Not only is wastewater a cheap and non-invasive source of samples containing the different viral variants in a community, but it yields real-time data on the strains of SARS-CoV-2 in circulation at the time of the study. This offers an important advantage in vaccine and antiviral development.
Massive sequencing helps identify new mutations
The maximization of the utility of this structure depends on the use of high-throughput sequencing, where multiple viral genomes are analyzed from a spectrum of clinical presentations. By detecting variants present at low frequencies in the population, as well as the number and type of variants in circulation at the current time, researchers can rapidly detect the emergence of a new variant or its importation into a population, and also detect polymorphic sites.
The current study includes 40 samples from 14 wastewater treatment plants (WWTPs), serving three different areas in Spain. The viral RNA was detected by reverse transcriptase-polymerase chain reaction, targeting the nucleocapsid or N gene, the envelope or E gene, and a region called IP4, on the RNA-dependent RNA polymerase (RdRp) gene.
Subsequently, the researchers sequenced the viral genomes recovered from the samples.
All samples belonged to clade 20A, characterized by the mutations C241T, C3037T, C14408T, and A23403G. However, variants were found in nucleotide positions carrying substitutions that define the virus clades. Two of the samples showed a mix of sequences, of clades 20A and 20C, at the position 25563.
With these two, the second defining clade 20C mutation could not be verified (C1059T), as it was not sequenced in one of the samples. In the second sample, it had low coverage. This made it difficult to verify the presence of the expected mutation here, despite the presence of the mixed sequences.
Substitutions and deletions detected by sequencing
After adjusting for the depth and quality of the readings, they found almost 240 nucleotide substitutions and six deletions, relative to the genome of the reference strain, SARS-CoV-2 isolate Wuhan-Hu-1.
There were over a hundred variant nucleotides in the ORF1a (open reading frame 1a) polyprotein, 67 in ORF1b, 21 in the spike protein, 13 in the membrane protein, 10 in the nucleocapsid gene, and others in other ORFs.
When strains containing these mutations were found in a sample along with sequences containing the nucleotide found in the reference genome, such samples were termed mixed.
With the membrane (M) protein, almost half of all mutations were non-synonymous substitutions, but in ORF7a and ORF10, all the substitutions were non-synonymous.
Of the 21 spike substitutions, 13 were non-synonymous. Ten of these corresponded to already known mutations, while three reflected novel amino acid substitutions.
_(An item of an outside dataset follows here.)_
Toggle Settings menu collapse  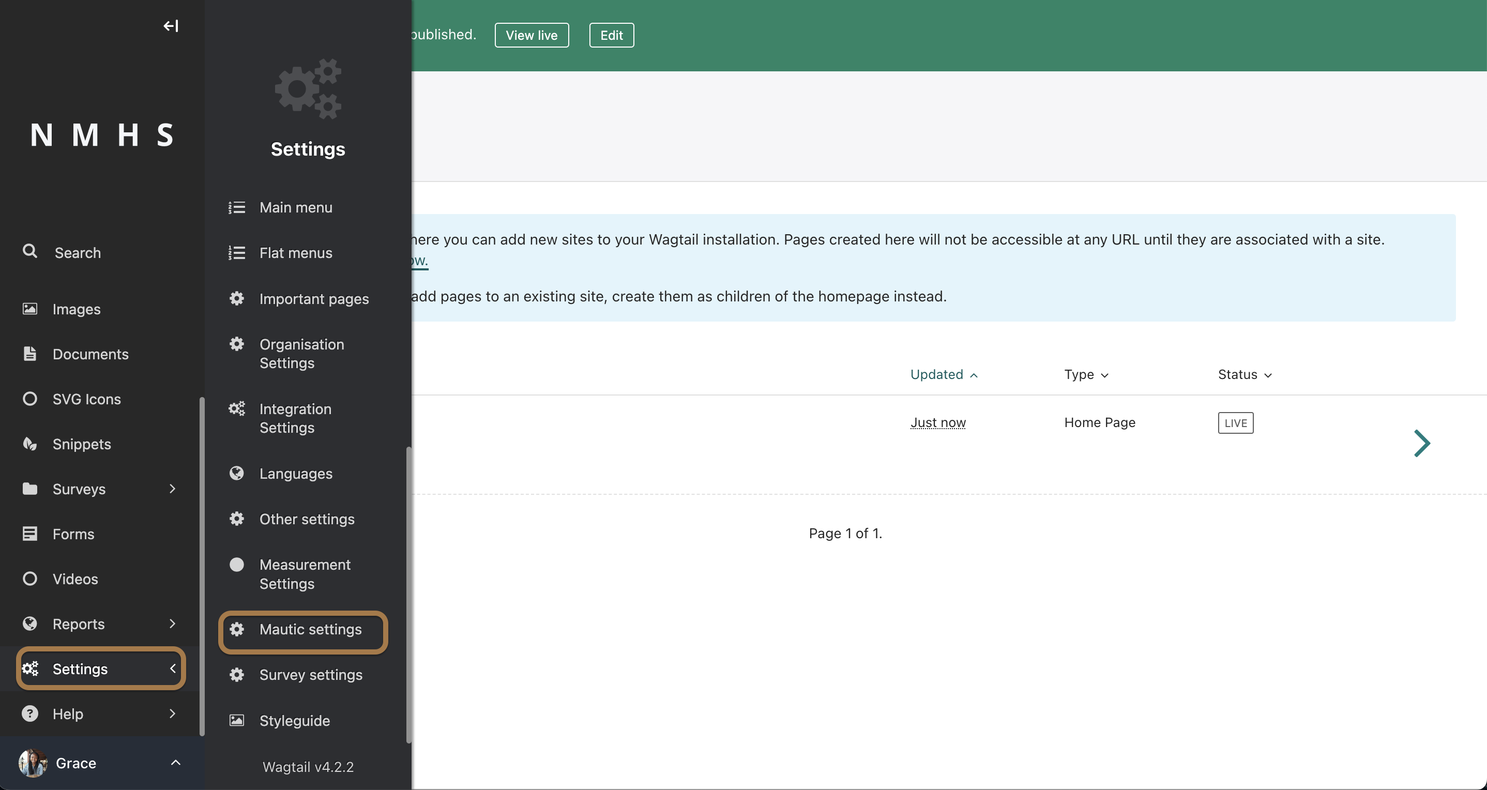pos(173,668)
Seven of the 13 have not been reported in genomes from Spanish patients so far, though three amino acid changes have been identified to be found at low frequencies among genomes isolated from Spanish specimens.
Six nucleotide deletions were also reported, of which four were in the ORF1a, and one each in the spike and the ORF3a proteins.
What are the implications?
The study shows the potential importance of sequencing SARS-CoV-2 in sewage, in identifying new mutations and clades of the virus, as well as detecting the viral clades circulating in real-time.
The genomic sequencing of such strains could provide complementary information to the results of clinical laboratory testing. For instance, in the current study, three novel nucleotide substitutions were found in the spike gene in wastewater samples.
Another example is of the mutations found to be at low frequency in genomic reads from clinical specimens, but confirmed in the wastewater genomic sequencing results.
A limitation of the study is the variation in the coverage of the important genomic regions between different samples. This suggests that high-throughput sequencing efforts targeting a specific region, such as the spike protein, or the nucleotide positions that define a clade, would be more valuable in identifying and annotating the genomic variants, either unknown or detected at only low frequencies, within a region or community.
medRxiv publishes preliminary scientific reports that are not peer-reviewed and, therefore, should not be regarded as conclusive, guide clinical practice/health-related behavior, or treated as established information.